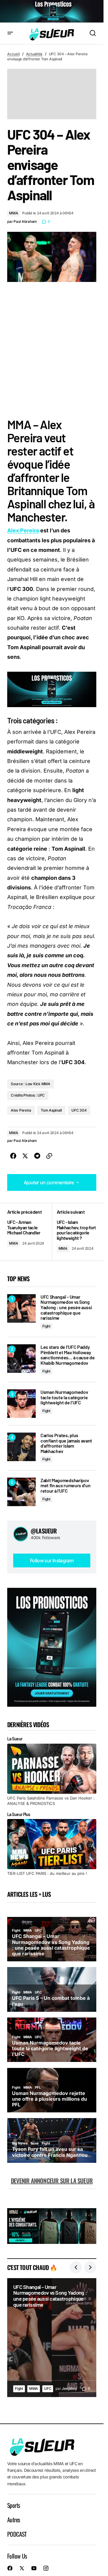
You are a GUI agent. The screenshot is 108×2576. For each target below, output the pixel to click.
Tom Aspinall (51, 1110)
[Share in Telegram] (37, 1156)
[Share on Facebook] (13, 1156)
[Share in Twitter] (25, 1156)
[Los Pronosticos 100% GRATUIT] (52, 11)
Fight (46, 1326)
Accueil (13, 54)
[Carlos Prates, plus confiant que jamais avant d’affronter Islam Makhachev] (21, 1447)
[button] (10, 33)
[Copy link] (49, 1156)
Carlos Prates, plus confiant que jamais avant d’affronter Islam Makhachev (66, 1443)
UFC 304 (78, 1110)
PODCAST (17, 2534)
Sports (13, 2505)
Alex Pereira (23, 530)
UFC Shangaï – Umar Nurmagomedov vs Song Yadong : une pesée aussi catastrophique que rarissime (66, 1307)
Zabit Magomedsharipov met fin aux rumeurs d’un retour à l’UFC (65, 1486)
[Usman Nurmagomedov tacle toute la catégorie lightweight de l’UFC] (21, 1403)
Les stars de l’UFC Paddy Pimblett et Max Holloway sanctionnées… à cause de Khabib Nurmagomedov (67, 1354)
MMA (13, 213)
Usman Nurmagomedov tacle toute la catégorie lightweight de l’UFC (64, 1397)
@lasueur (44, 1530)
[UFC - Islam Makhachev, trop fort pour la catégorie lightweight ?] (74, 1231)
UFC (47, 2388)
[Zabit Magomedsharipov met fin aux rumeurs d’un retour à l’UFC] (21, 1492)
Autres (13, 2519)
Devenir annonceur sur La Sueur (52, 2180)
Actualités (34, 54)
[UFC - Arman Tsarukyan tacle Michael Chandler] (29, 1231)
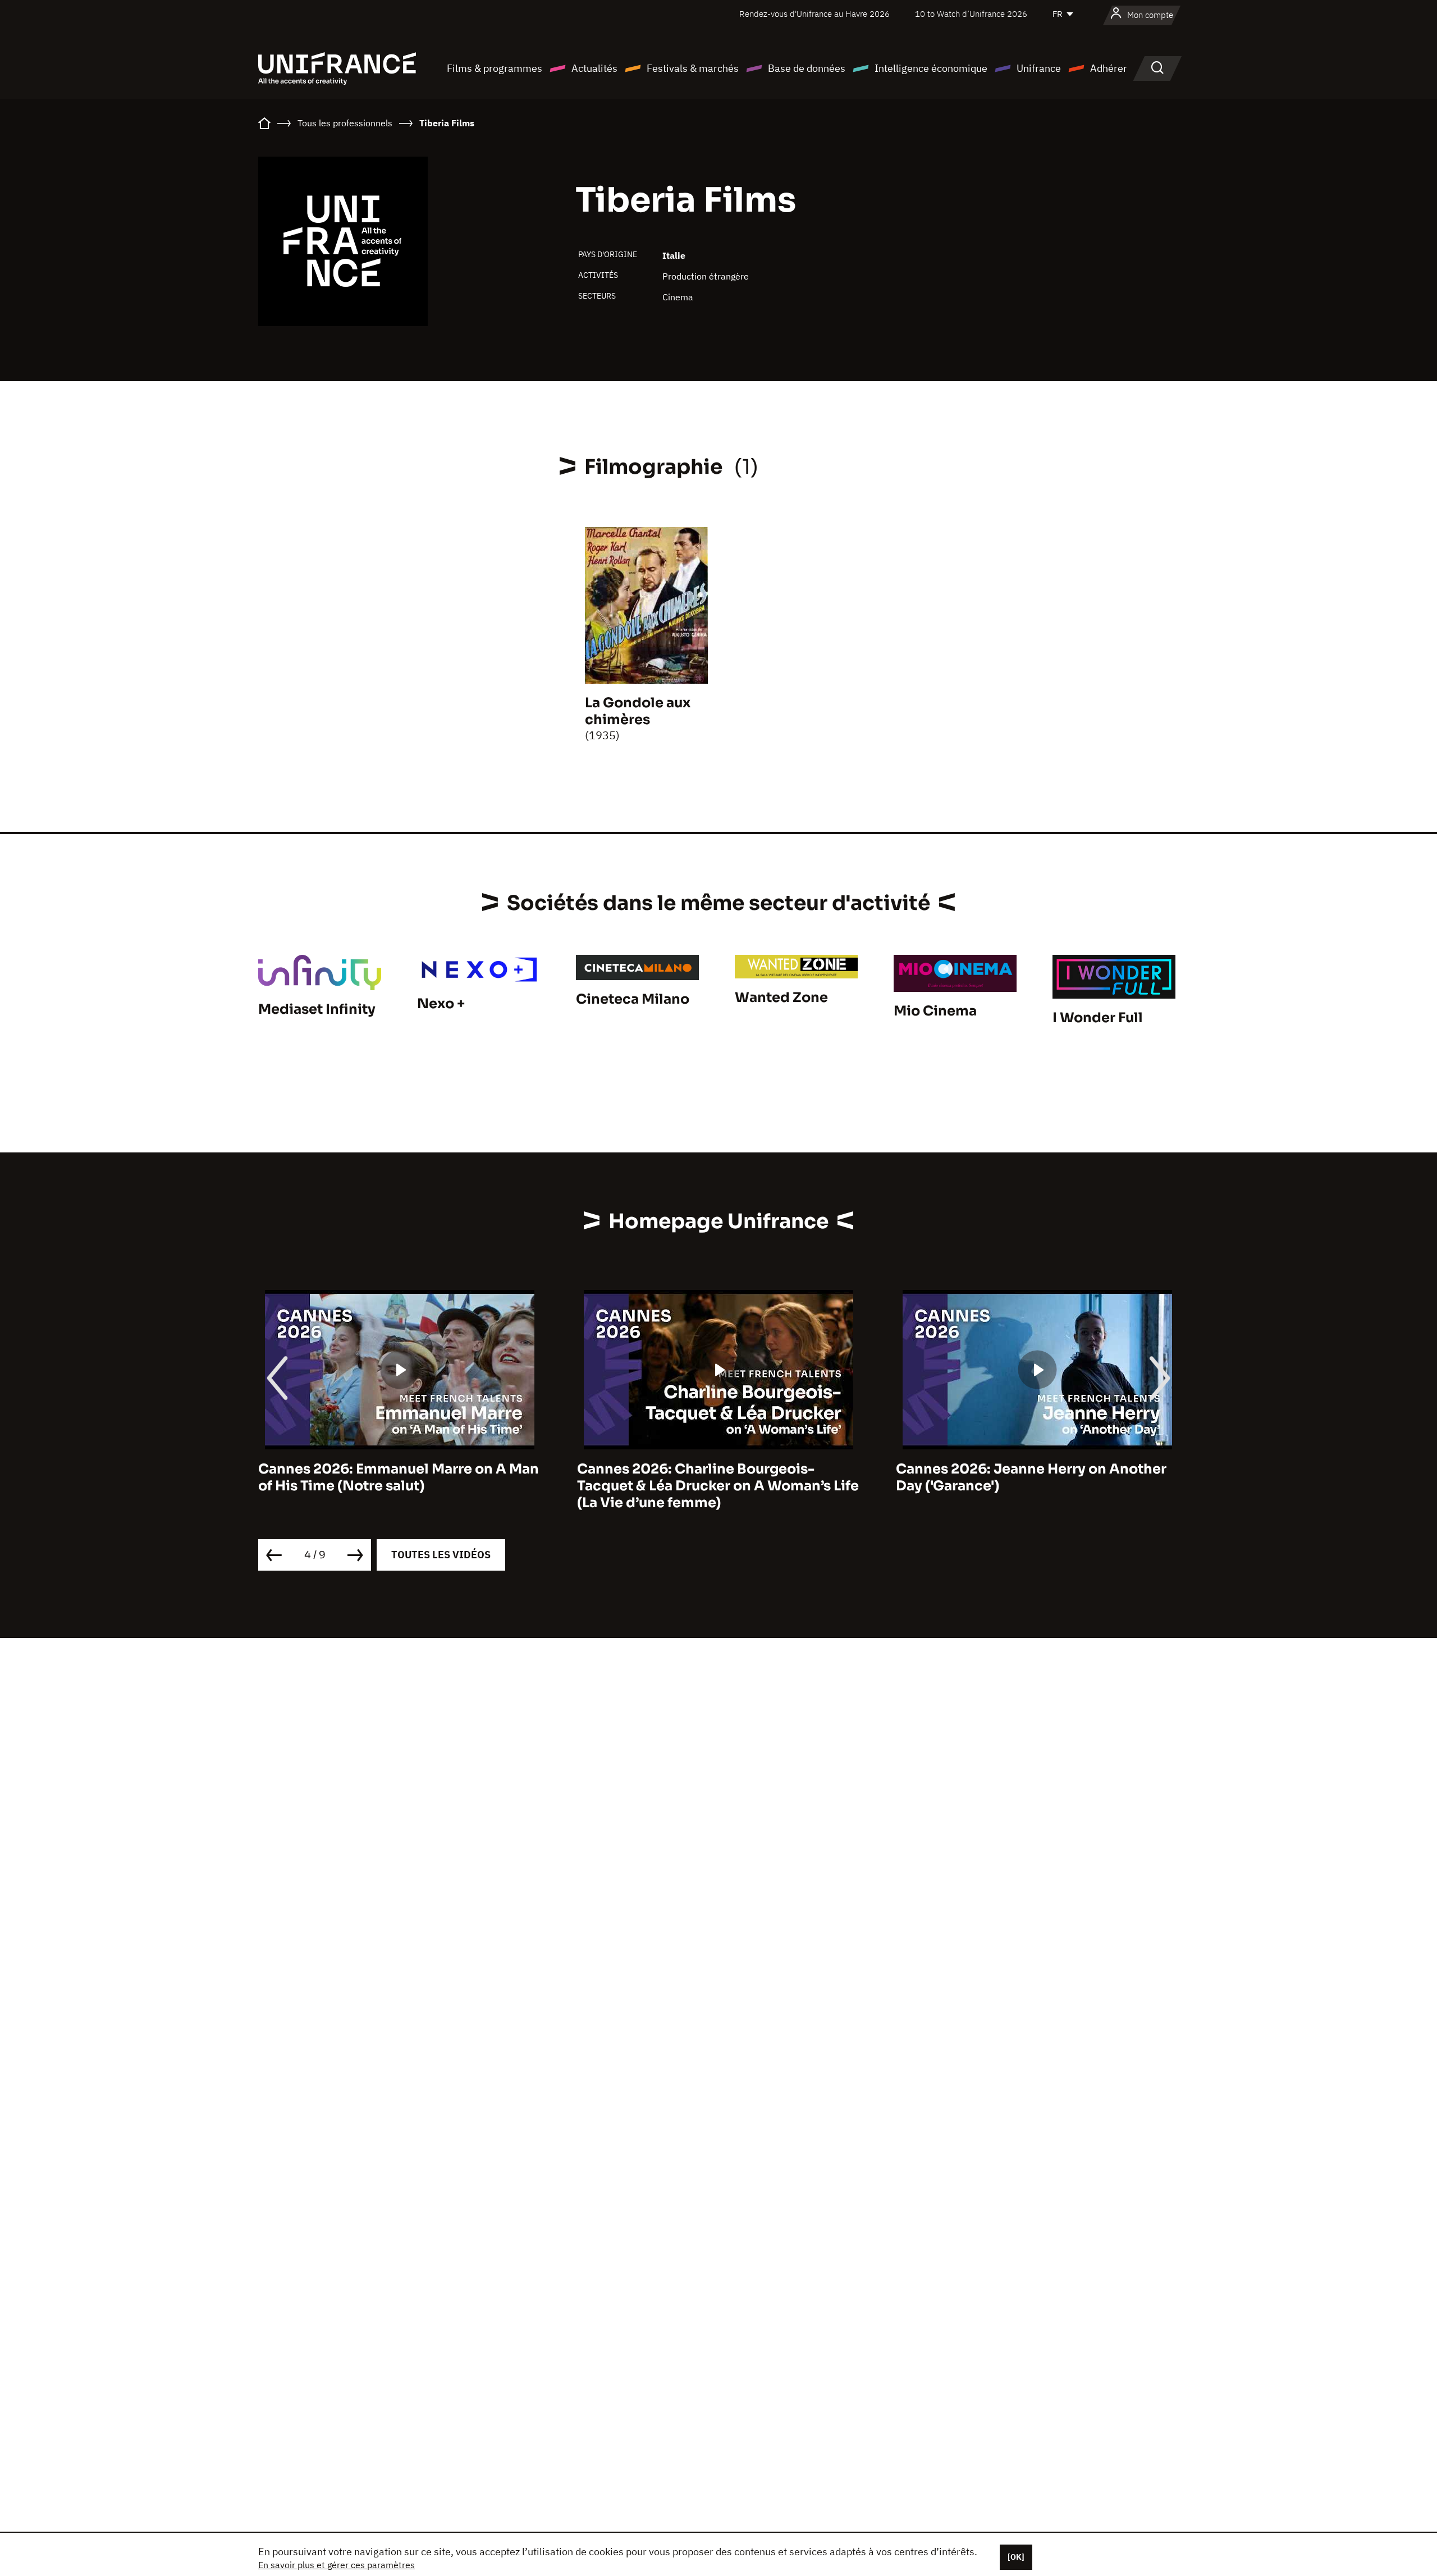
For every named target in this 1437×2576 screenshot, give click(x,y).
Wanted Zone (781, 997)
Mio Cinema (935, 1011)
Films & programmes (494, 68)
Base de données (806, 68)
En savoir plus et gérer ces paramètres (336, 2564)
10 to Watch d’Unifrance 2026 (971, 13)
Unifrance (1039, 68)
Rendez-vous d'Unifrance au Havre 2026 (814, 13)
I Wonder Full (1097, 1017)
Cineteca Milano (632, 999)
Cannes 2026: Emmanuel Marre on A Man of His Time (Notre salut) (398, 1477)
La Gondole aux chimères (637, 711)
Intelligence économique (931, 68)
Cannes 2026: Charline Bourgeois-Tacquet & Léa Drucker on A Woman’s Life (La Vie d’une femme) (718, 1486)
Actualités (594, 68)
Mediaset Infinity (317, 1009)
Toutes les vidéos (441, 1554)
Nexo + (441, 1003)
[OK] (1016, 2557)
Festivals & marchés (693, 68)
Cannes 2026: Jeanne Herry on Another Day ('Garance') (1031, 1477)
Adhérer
★ ★ ★ ★ ★
WHAT IS BEING ASKED
Give back the exact lines above, running from the one that has "l’UFC (65, 1486)" through the one that has "Mio Cinema (935, 1011)", with nothing added and no pictures.

EXERCISE OUTPUT
Zabit Magomedsharipov met fin aux rumeurs d’un retour à l’UFC (65, 1486)
[Usman Nurmagomedov tacle toute la catégorie lightweight de l’UFC] (21, 1403)
Les stars de l’UFC Paddy Pimblett et Max Holloway sanctionnées… à cause de Khabib Nurmagomedov (67, 1354)
MMA (13, 213)
Usman Nurmagomedov tacle toute la catégorie lightweight de l’UFC (64, 1397)
@lasueur (44, 1530)
[UFC - Islam Makhachev, trop fort pour la catégorie lightweight ?] (74, 1231)
UFC (47, 2388)
[Zabit Magomedsharipov met fin aux rumeurs d’un retour à l’UFC] (21, 1492)
Autres (13, 2519)
Devenir annonceur sur La Sueur (52, 2180)
Actualités (34, 54)
[UFC - Arman Tsarukyan tacle Michael Chandler] (29, 1231)
For every named target in this 1437×2576 screenshot, give click(x,y).
Wanted Zone (781, 997)
Mio Cinema (935, 1011)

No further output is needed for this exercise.